## Task statement
Copy each of the following items line for line, with no changes.

(Target pointing data)
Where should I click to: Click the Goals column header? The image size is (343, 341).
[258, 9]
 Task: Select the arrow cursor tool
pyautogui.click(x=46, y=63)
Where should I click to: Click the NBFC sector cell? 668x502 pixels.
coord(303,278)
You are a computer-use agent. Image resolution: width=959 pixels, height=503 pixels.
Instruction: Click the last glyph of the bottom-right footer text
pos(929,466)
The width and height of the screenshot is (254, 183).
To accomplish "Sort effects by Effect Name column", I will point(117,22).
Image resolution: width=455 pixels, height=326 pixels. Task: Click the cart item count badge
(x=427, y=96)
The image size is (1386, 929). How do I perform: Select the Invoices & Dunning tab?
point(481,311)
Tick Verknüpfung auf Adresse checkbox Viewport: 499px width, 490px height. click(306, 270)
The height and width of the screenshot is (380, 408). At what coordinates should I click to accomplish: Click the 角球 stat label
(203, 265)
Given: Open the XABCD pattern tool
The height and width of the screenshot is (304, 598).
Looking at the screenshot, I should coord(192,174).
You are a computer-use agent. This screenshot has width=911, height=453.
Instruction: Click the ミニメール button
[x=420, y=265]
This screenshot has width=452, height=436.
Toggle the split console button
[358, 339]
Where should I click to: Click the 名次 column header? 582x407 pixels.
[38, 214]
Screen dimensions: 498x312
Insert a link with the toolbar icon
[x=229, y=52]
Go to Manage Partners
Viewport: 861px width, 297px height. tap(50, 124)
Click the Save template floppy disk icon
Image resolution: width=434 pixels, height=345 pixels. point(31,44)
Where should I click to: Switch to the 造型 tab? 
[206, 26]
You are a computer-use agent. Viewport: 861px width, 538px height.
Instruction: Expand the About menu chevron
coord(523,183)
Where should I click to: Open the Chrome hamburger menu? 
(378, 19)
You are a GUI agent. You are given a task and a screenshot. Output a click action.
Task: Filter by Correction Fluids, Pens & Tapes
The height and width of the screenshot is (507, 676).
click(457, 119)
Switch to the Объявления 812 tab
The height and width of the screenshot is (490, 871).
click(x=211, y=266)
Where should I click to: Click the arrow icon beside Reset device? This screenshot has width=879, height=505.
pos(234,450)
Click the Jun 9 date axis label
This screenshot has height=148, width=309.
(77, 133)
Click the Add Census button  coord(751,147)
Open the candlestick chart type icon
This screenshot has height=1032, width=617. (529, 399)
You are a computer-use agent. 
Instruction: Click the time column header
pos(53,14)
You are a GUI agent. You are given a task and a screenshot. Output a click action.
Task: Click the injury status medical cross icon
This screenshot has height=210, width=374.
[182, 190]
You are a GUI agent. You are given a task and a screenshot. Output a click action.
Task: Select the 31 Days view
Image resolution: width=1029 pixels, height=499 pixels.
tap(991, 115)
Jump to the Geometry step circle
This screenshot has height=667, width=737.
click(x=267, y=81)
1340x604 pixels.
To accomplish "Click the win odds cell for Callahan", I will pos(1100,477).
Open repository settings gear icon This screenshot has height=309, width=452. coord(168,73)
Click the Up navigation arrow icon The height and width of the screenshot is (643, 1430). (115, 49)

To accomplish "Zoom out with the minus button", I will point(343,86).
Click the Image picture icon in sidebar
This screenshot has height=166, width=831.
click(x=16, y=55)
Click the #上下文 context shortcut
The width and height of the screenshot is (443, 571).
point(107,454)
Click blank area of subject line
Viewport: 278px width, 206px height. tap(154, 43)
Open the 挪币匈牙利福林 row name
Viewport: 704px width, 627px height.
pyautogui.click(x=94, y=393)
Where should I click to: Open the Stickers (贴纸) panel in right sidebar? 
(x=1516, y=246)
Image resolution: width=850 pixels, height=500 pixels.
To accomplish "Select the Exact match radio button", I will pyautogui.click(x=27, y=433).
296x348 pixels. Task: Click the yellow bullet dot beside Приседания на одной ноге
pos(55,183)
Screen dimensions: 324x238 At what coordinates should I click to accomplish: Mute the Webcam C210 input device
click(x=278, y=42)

## Solution to the exercise
Where should I click to: Click the Goals column header? The image size is (343, 341).
[258, 9]
 Task: Select the arrow cursor tool
pyautogui.click(x=46, y=63)
Where should I click to: Click the NBFC sector cell? 668x502 pixels.
coord(303,278)
You are a computer-use agent. Image resolution: width=959 pixels, height=503 pixels.
Instruction: Click the last glyph of the bottom-right footer text
pos(929,466)
The width and height of the screenshot is (254, 183).
To accomplish "Sort effects by Effect Name column", I will point(117,22).
Image resolution: width=455 pixels, height=326 pixels. Task: Click the cart item count badge
(x=427, y=96)
The image size is (1386, 929). How do I perform: Select the Invoices & Dunning tab?
point(481,311)
Tick Verknüpfung auf Adresse checkbox Viewport: 499px width, 490px height. click(306, 270)
The height and width of the screenshot is (380, 408). At what coordinates should I click to accomplish: Click the 角球 stat label
(203, 265)
Given: Open the XABCD pattern tool
The height and width of the screenshot is (304, 598).
Looking at the screenshot, I should coord(192,174).
You are a computer-use agent. This screenshot has width=911, height=453.
Instruction: Click the ミニメール button
[x=420, y=265]
This screenshot has width=452, height=436.
Toggle the split console button
[358, 339]
Where should I click to: Click the 名次 column header? 582x407 pixels.
[38, 214]
Screen dimensions: 498x312
Insert a link with the toolbar icon
[x=229, y=52]
Go to Manage Partners
Viewport: 861px width, 297px height. tap(50, 124)
Click the Save template floppy disk icon
Image resolution: width=434 pixels, height=345 pixels. point(31,44)
Where should I click to: Switch to the 造型 tab? 
[206, 26]
You are a computer-use agent. Viewport: 861px width, 538px height.
Instruction: Expand the About menu chevron
coord(523,183)
Where should I click to: Open the Chrome hamburger menu? 
(378, 19)
You are a GUI agent. You are given a task and a screenshot. Output a click action.
Task: Filter by Correction Fluids, Pens & Tapes
The height and width of the screenshot is (507, 676).
click(457, 119)
Switch to the Объявления 812 tab
The height and width of the screenshot is (490, 871).
click(x=211, y=266)
Where should I click to: Click the arrow icon beside Reset device? This screenshot has width=879, height=505.
pos(234,450)
Click the Jun 9 date axis label
This screenshot has height=148, width=309.
(77, 133)
Click the Add Census button  coord(751,147)
Open the candlestick chart type icon
This screenshot has height=1032, width=617. (529, 399)
You are a computer-use agent. 
Instruction: Click the time column header
pos(53,14)
You are a GUI agent. You are given a task and a screenshot. Output a click action.
Task: Click the injury status medical cross icon
This screenshot has height=210, width=374.
[182, 190]
You are a GUI agent. You are given a task and a screenshot. Output a click action.
Task: Select the 31 Days view
Image resolution: width=1029 pixels, height=499 pixels.
tap(991, 115)
Jump to the Geometry step circle
This screenshot has height=667, width=737.
click(x=267, y=81)
1340x604 pixels.
To accomplish "Click the win odds cell for Callahan", I will pos(1100,477).
Open repository settings gear icon This screenshot has height=309, width=452. coord(168,73)
Click the Up navigation arrow icon The height and width of the screenshot is (643, 1430). (115, 49)

To accomplish "Zoom out with the minus button", I will point(343,86).
Click the Image picture icon in sidebar
This screenshot has height=166, width=831.
click(x=16, y=55)
Click the #上下文 context shortcut
The width and height of the screenshot is (443, 571).
point(107,454)
Click blank area of subject line
Viewport: 278px width, 206px height. tap(154, 43)
Open the 挪币匈牙利福林 row name
Viewport: 704px width, 627px height.
pyautogui.click(x=94, y=393)
Where should I click to: Open the Stickers (贴纸) panel in right sidebar? 
(x=1516, y=246)
Image resolution: width=850 pixels, height=500 pixels.
To accomplish "Select the Exact match radio button", I will pyautogui.click(x=27, y=433).
296x348 pixels. Task: Click the yellow bullet dot beside Приседания на одной ноге
pos(55,183)
Screen dimensions: 324x238 At what coordinates should I click to accomplish: Mute the Webcam C210 input device
click(x=278, y=42)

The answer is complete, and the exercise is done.